HHW: Tens alguma musa inspiradora?
J-K: Não, tenho várias. Há muitas pessoas que me inspiram.

HHW: Qual achas que foi a razão pela qual achas que o Jinx te recrutou para a sua comitiva?
J-K: Porque fica bem em todo o lado dizer "temos um gajo que veio do Congo".

HHW: Como foi realizar o projecto "Liga dos Cavaleiros Improváveis"?
J-K: Foi fixe. Gosto muito de trabalhar com os rappers da Monster Jinx, e fazer quatro músicas com eles foi altamente. Além disso, na altura, apresentámos as músicas ao vivo num concerto e acho que funcionou muito bem.

HHW: Porquê o dinossauro?
J-K: É um dinossauro com um taco de baseball. É um animal extinto com ar de bully. Acho que representa o espírito do meu EP e da minha mixtape. Por um lado é a repressão que a vida moderna nos causa, por outro, é um sinal de revolta contra essa repressão. Mas sobretudo, é um desenho altamente da Min.

HHW: A tua mix vai chamou-se Armadura Brilhante porque tens uma, é verdade?
J-K: Sim. E fica bem com tudo.

HHW: Alguma razão para lançares esta mix antes do teu álbum?
J-K: Eu comecei a preparar o álbum logo depois do EP. Entretanto apeteceu-me fazer umas músicas mais descontraídas em beats estrangeiros. Quando já tinha bastantes, fiz uma selecção e decidi lançar a mix. Rapper que é rapper tem uma mixtape.

HHW: Porque escolheste o som "Aperitivos" para videoclip?
J-K: O tema permitiu-me fazer um vídeo que consiste num grupo de amigos a comer e beber numa fantástica tarde de Verão. Acho que está tudo dito.

HHW: Como foi a produção e realização deste?
J-K: Foi simples. Alguém ofereceu a casa, alguém ofereceu-se para ir ao supermercado, o Taseh fez o picapau e o resto da malta a sangria. Depois o Lessa levou uma câmara. O Nitron filmou, o Stray editou, a Min fez a tipografia, o Taseh sincronizou e puff. Eu não fiz nada, só comi umas cenas.

HHW: Tens o novo álbum para breve, porquê "Sorriso Parvo"?
J-K: Um sorriso parvo pode ser pateta ou só patético. Pateta porque, normalmente, ficamos com um ar meio pateta quando estamos muito felizes. Seja por estarmos apaixonados ou encantados com um objecto ou situação.

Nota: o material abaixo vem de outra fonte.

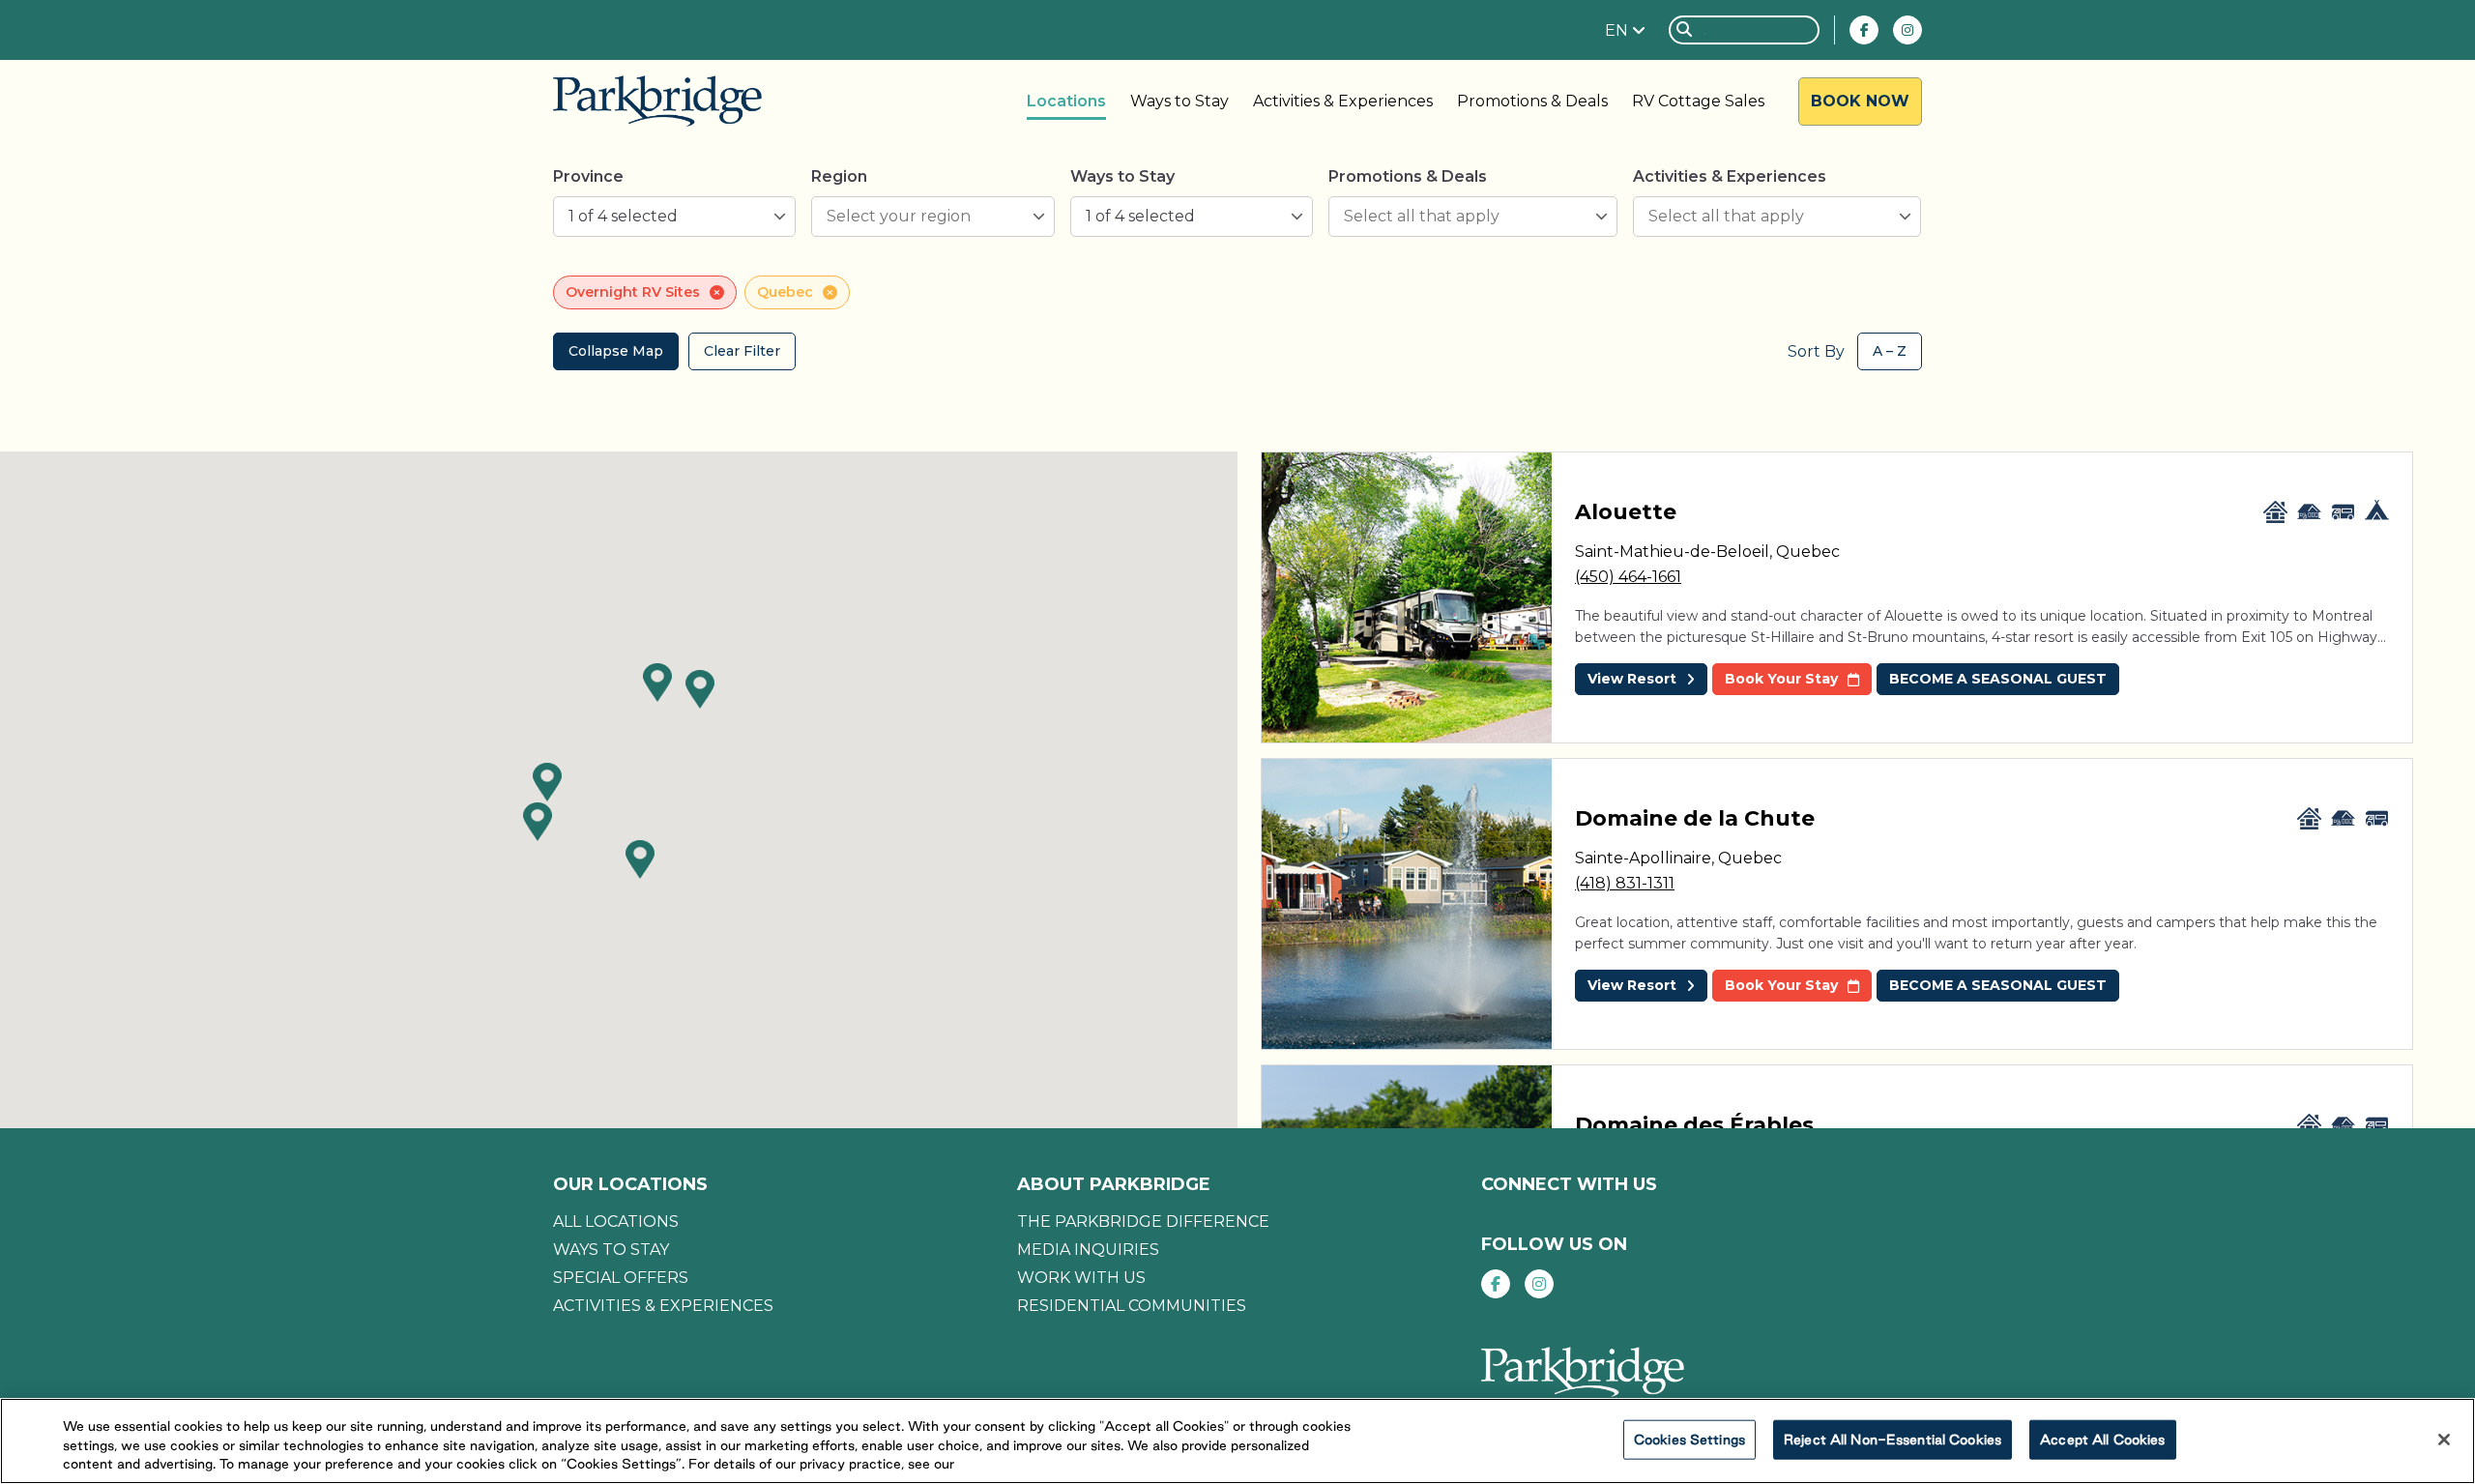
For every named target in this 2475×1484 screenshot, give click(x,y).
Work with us (1081, 1277)
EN (1618, 30)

É patético quando a pessoa que sorri não tem motivos para tal, quando é contraditório em relação ao contexto ou a situação da pessoa. Independentemente das razões pelas quais isto acontece, estes sorrisos podem ser catalogados de "parvos" O título e as músicas do álbum tentam viver entre estas duas dimensões do mesmo sorriso, explorando e misturando estas diferentes concepções.

HHW: Já tens disponível o single promocional "Henna Negra", as tatuagens dela inspiram-te?
J-K: De quem? Ahaha. Sim, as tatuagens, as que se vivem sobre a pele e as outras.

HHW: Mas quando é que sai o teu álbum?
J-K: Em breve! Não posso adiantar já uma data, para não desiludir ninguém. Mas muito em breve. Em Fevereiro ou em Março. De certeza.

HHW: Calculo que o design da tua capa vai estar a cargo da talentosa Min Wins, podes-nos revelar algum detalhe?
J-K: Não. É ultra-secreto.

HHW: E em relação às produções e participações, mantem-se dentro da família Monster Jinx ?
J-K: Posso adiantar que tem uma participação do Stray e outras duas, de MC's que não são membros da Jinx.

HHW: Este álbum vai ter direito a videoclip?
J-K: Estou a trabalhar para que sim.

HHW: Revela-me o teu Top 5 de sons do momento.
J-K: Err.. Sem querer estabelecer nenhuma ordem, acho que neste preciso momento é o Started from the Bottom do Drake, So Many Details de Toro y Moi, Cabeçada de Unicórnio do Stray, Rolls Wraith do Taseh e Money Trees do Kendrick Lamar. Mas está sempre a mudar.

HHW: Para concluir, qual a mensagem que deixas a todos os seguidores do HipHopWeb?
J-K: Que continuem a gostar de Hip-Hop e a ouvir e apoiar os artistas. Se gostarem de J-K, podem sempre pagar-me um copo quando me virem.